Reputation: 1151
I have two files like this, A list of proteins -
TRIUR3_05947-P1
TRIUR3_06394-P1
Traes_1BL_EB95F4919.2
And a dictionary of tab-delimited contigs and proteins -
contig22 TRIUR3_05947-P1
contig15 TRIUR3_05947-P1
contig1 Traes_1BL_EB95F4919.2
contig67 Traes_1BL_EB95F4919.2
contig98 Traes_1BL_EB95F4919.2
contig45 MLOC_71599.4
My desired output is that it finds all common proteins and prints me results like this,
contig22 TRIUR3_05947-P1
contig15 TRIUR3_05947-P1
contig1 Traes_1BL_EB95F4919.2
contig67 Traes_1BL_EB95F4919.2
contig98 Traes_1BL_EB95F4919.2
This is my script below, but it gives me the result of the common key just ones, I guess overriding over, how can this be solved?
f1=open('mydict.txt','r')
f2=open('mylist.txt','r')
output = open('result.txt','w')
dictA= dict()
for line1 in f1:
listA = line1.rstrip('\r\n').split('\t')
dictA[listA[1]] = listA[0]
for line1 in f2:
new_list=line1.rstrip('\n').split()
query=new_list[0]
if query in dictA:
listA[0] = dictA[query]
output.write(query+'\t'+str(listA[0])+'\n')
Upvotes: 1
Views: 701
Reputation: 1128
You do this the wrong way around. If you store the 'dictionary file' in a dictionary structure, using the protein names as keys, you will lose information.

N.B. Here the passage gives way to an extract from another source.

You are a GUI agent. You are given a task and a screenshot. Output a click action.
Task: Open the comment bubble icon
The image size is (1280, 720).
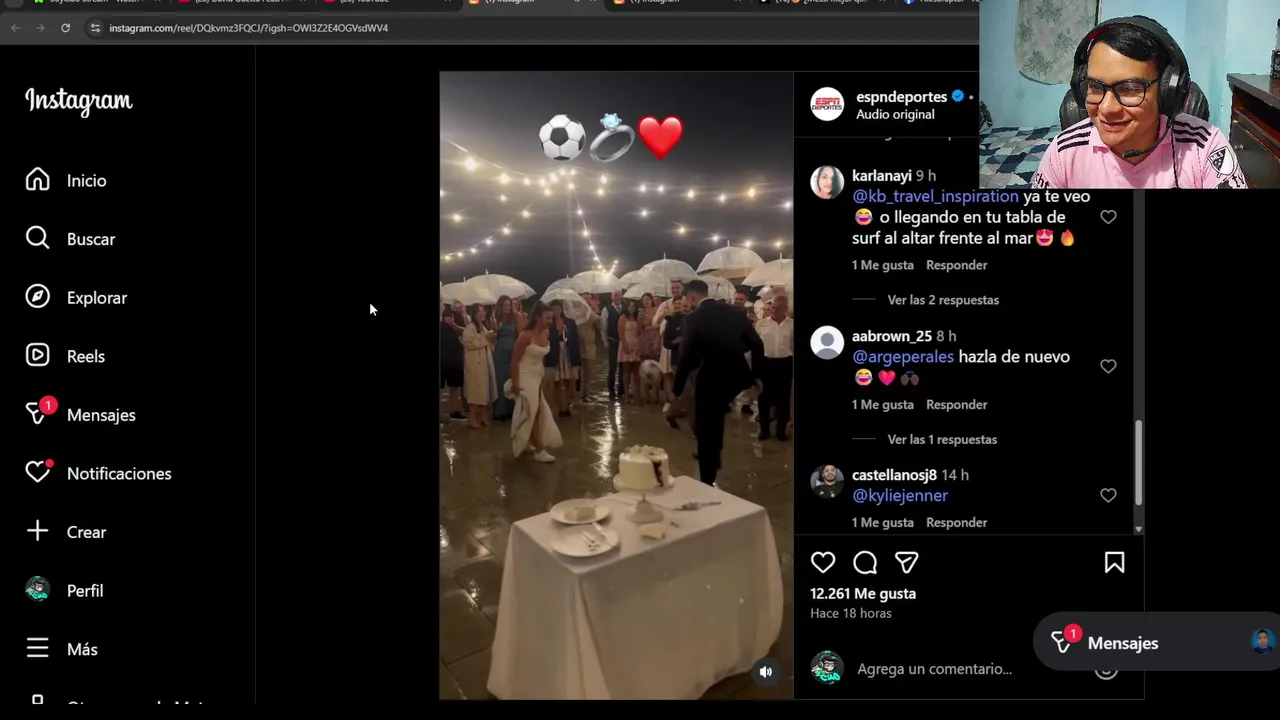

A better way to do this, would be to read the list of proteins first, and store all the protein names in a set. Then, you read the dictionary file and print all lines whose protein name is in the set.
with open('mylist.txt') as mylist:
proteins = set(line.strip() for line in mylist)

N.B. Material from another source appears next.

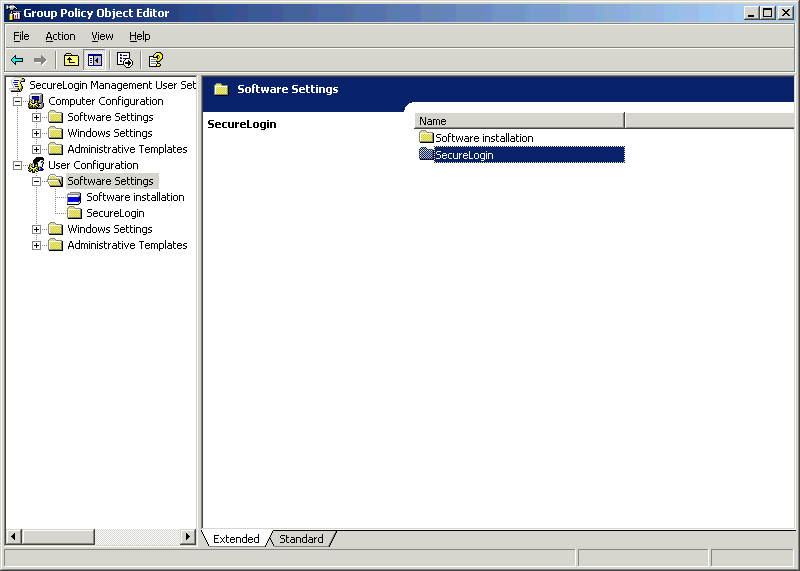Click the Back arrow toolbar icon
Image resolution: width=800 pixels, height=571 pixels.
pos(17,60)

with open('mydict.txt') as mydict, open('result.txt', 'w') as output:
for line in mydict:
_, protein = line.strip().split()
if protein in proteins:
output.write(line)
Upvotes: 1
Reputation: 341
In your first for loop, you are losing information as you transform the txt file into a python dictionary:
for ...:
dictA[listA[1]] = listA[0]
For example, if you have the lines
contig1 Traes_1BL_EB95F4919.2
contig67 Traes_1BL_EB95F4919.2
contig98 Traes_1BL_EB95F4919.2
in you txt file, the resulting dictionary will only have the key-value pair of the last entry, reversed.

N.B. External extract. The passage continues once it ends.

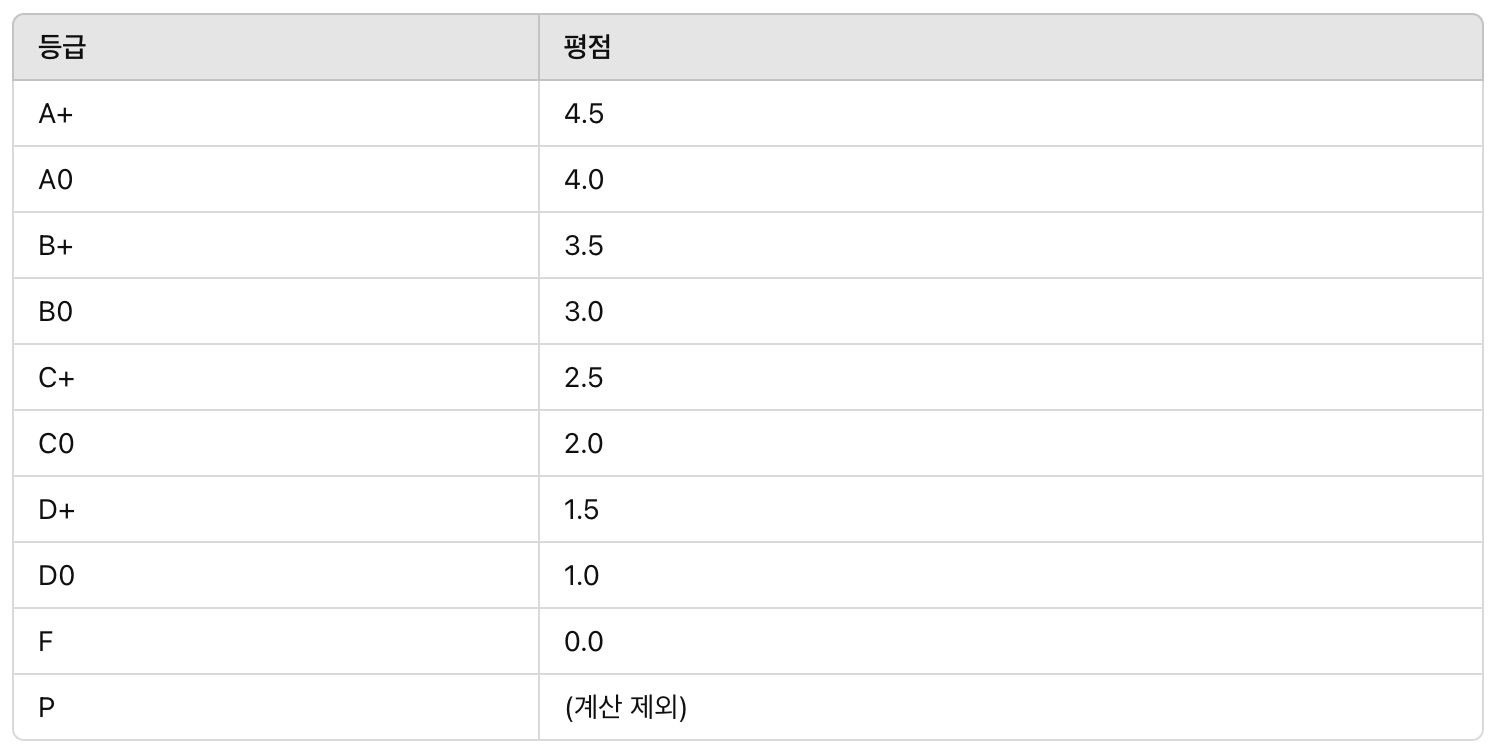Image resolution: width=1500 pixels, height=754 pixels.
Task: Click the 1.5 grade point value
Action: tap(582, 510)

To achieve you goal, with minimal modifications of your program, try
from collections import defaultdict
f1=open('mydict.txt','r')
f2=open('mylist.txt','r')
output = open('result.txt','w')
dictA= defaultdict(list)
for line1 in f1:
listA = line1.rstrip('\r\n').split('\t')
dictA[listA[1]].append(listA[0]) # Save all the common proteins
for line1 in f2:
new_list=line1.rstrip('\n').split()
query=new_list[0]
if query in dictA:
listA = dictA[query] # Now have a list of matching contigs
for contig in listA:
output.write(contig + '\t' + query +'\n')
Upvotes: 1